= Beginning of Section =
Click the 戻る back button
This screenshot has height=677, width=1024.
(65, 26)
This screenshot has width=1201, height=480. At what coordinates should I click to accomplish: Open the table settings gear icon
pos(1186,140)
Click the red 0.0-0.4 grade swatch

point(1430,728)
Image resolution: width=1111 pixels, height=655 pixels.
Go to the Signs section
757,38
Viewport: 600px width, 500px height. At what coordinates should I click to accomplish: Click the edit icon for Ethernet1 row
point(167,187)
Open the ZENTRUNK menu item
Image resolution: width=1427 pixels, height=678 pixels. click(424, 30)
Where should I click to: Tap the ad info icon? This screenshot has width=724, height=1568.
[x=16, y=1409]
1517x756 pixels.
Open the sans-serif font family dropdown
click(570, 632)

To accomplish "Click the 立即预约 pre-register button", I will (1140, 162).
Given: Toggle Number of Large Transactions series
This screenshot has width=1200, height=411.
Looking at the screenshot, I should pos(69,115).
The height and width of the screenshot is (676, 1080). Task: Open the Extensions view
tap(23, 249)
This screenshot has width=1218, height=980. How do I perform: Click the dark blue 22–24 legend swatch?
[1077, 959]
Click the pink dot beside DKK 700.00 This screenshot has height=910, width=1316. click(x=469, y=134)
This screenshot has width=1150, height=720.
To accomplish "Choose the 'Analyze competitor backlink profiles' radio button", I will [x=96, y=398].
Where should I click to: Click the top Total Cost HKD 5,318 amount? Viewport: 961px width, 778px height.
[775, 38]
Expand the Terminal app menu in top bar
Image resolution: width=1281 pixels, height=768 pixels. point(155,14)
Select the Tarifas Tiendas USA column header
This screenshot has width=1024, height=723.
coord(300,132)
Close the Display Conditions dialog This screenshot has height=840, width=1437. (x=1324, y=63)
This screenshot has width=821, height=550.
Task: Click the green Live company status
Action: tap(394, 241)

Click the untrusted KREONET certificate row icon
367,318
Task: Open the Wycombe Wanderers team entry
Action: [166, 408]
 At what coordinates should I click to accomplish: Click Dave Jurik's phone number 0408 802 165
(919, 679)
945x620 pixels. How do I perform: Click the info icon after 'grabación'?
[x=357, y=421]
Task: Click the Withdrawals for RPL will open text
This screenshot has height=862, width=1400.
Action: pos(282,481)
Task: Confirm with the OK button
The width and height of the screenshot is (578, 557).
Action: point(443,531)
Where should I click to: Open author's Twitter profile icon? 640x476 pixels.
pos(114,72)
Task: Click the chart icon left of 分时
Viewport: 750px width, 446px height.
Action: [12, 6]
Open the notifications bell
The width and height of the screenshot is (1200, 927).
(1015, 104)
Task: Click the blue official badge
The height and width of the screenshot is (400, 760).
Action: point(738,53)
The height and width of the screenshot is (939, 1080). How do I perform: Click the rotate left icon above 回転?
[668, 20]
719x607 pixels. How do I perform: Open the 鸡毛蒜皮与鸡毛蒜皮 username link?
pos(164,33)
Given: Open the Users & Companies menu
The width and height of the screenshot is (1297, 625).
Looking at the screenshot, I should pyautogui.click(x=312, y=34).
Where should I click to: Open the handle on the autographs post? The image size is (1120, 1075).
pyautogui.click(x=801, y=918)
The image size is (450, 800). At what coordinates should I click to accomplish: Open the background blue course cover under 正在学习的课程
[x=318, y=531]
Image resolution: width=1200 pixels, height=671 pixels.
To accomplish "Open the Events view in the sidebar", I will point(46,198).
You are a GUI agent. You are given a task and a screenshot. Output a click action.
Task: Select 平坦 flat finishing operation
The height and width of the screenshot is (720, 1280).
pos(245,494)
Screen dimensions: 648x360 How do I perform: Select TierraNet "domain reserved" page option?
= End of Section =
◆ Work required ◆
The required result is a verbatim copy of all the entries.

◆ Task answer ◆
Click the 戻る back button
This screenshot has height=677, width=1024.
(65, 26)
This screenshot has width=1201, height=480. At what coordinates should I click to accomplish: Open the table settings gear icon
pos(1186,140)
Click the red 0.0-0.4 grade swatch

point(1430,728)
Image resolution: width=1111 pixels, height=655 pixels.
Go to the Signs section
757,38
Viewport: 600px width, 500px height. At what coordinates should I click to accomplish: Click the edit icon for Ethernet1 row
point(167,187)
Open the ZENTRUNK menu item
Image resolution: width=1427 pixels, height=678 pixels. click(424, 30)
Where should I click to: Tap the ad info icon? This screenshot has width=724, height=1568.
[x=16, y=1409]
1517x756 pixels.
Open the sans-serif font family dropdown
click(570, 632)

To accomplish "Click the 立即预约 pre-register button", I will (1140, 162).
Given: Toggle Number of Large Transactions series
This screenshot has width=1200, height=411.
Looking at the screenshot, I should pos(69,115).
The height and width of the screenshot is (676, 1080). Task: Open the Extensions view
tap(23, 249)
This screenshot has width=1218, height=980. How do I perform: Click the dark blue 22–24 legend swatch?
[1077, 959]
Click the pink dot beside DKK 700.00 This screenshot has height=910, width=1316. click(x=469, y=134)
This screenshot has width=1150, height=720.
To accomplish "Choose the 'Analyze competitor backlink profiles' radio button", I will [x=96, y=398].
Where should I click to: Click the top Total Cost HKD 5,318 amount? Viewport: 961px width, 778px height.
[775, 38]
Expand the Terminal app menu in top bar
Image resolution: width=1281 pixels, height=768 pixels. point(155,14)
Select the Tarifas Tiendas USA column header
This screenshot has width=1024, height=723.
coord(300,132)
Close the Display Conditions dialog This screenshot has height=840, width=1437. (x=1324, y=63)
This screenshot has width=821, height=550.
Task: Click the green Live company status
Action: tap(394, 241)

Click the untrusted KREONET certificate row icon
367,318
Task: Open the Wycombe Wanderers team entry
Action: [166, 408]
 At what coordinates should I click to accomplish: Click Dave Jurik's phone number 0408 802 165
(919, 679)
945x620 pixels. How do I perform: Click the info icon after 'grabación'?
[x=357, y=421]
Task: Click the Withdrawals for RPL will open text
This screenshot has height=862, width=1400.
Action: pos(282,481)
Task: Confirm with the OK button
The width and height of the screenshot is (578, 557).
Action: point(443,531)
Where should I click to: Open author's Twitter profile icon? 640x476 pixels.
pos(114,72)
Task: Click the chart icon left of 分时
Viewport: 750px width, 446px height.
Action: [12, 6]
Open the notifications bell
The width and height of the screenshot is (1200, 927).
(1015, 104)
Task: Click the blue official badge
The height and width of the screenshot is (400, 760).
Action: point(738,53)
The height and width of the screenshot is (939, 1080). How do I perform: Click the rotate left icon above 回転?
[668, 20]
719x607 pixels. How do I perform: Open the 鸡毛蒜皮与鸡毛蒜皮 username link?
pos(164,33)
Given: Open the Users & Companies menu
The width and height of the screenshot is (1297, 625).
Looking at the screenshot, I should pyautogui.click(x=312, y=34).
Where should I click to: Open the handle on the autographs post? The image size is (1120, 1075).
pyautogui.click(x=801, y=918)
The image size is (450, 800). At what coordinates should I click to accomplish: Open the background blue course cover under 正在学习的课程
[x=318, y=531]
Image resolution: width=1200 pixels, height=671 pixels.
To accomplish "Open the Events view in the sidebar", I will point(46,198).
You are a GUI agent. You are given a task and a screenshot. Output a click action.
Task: Select 平坦 flat finishing operation
The height and width of the screenshot is (720, 1280).
pos(245,494)
Screen dimensions: 648x360 How do I perform: Select TierraNet "domain reserved" page option?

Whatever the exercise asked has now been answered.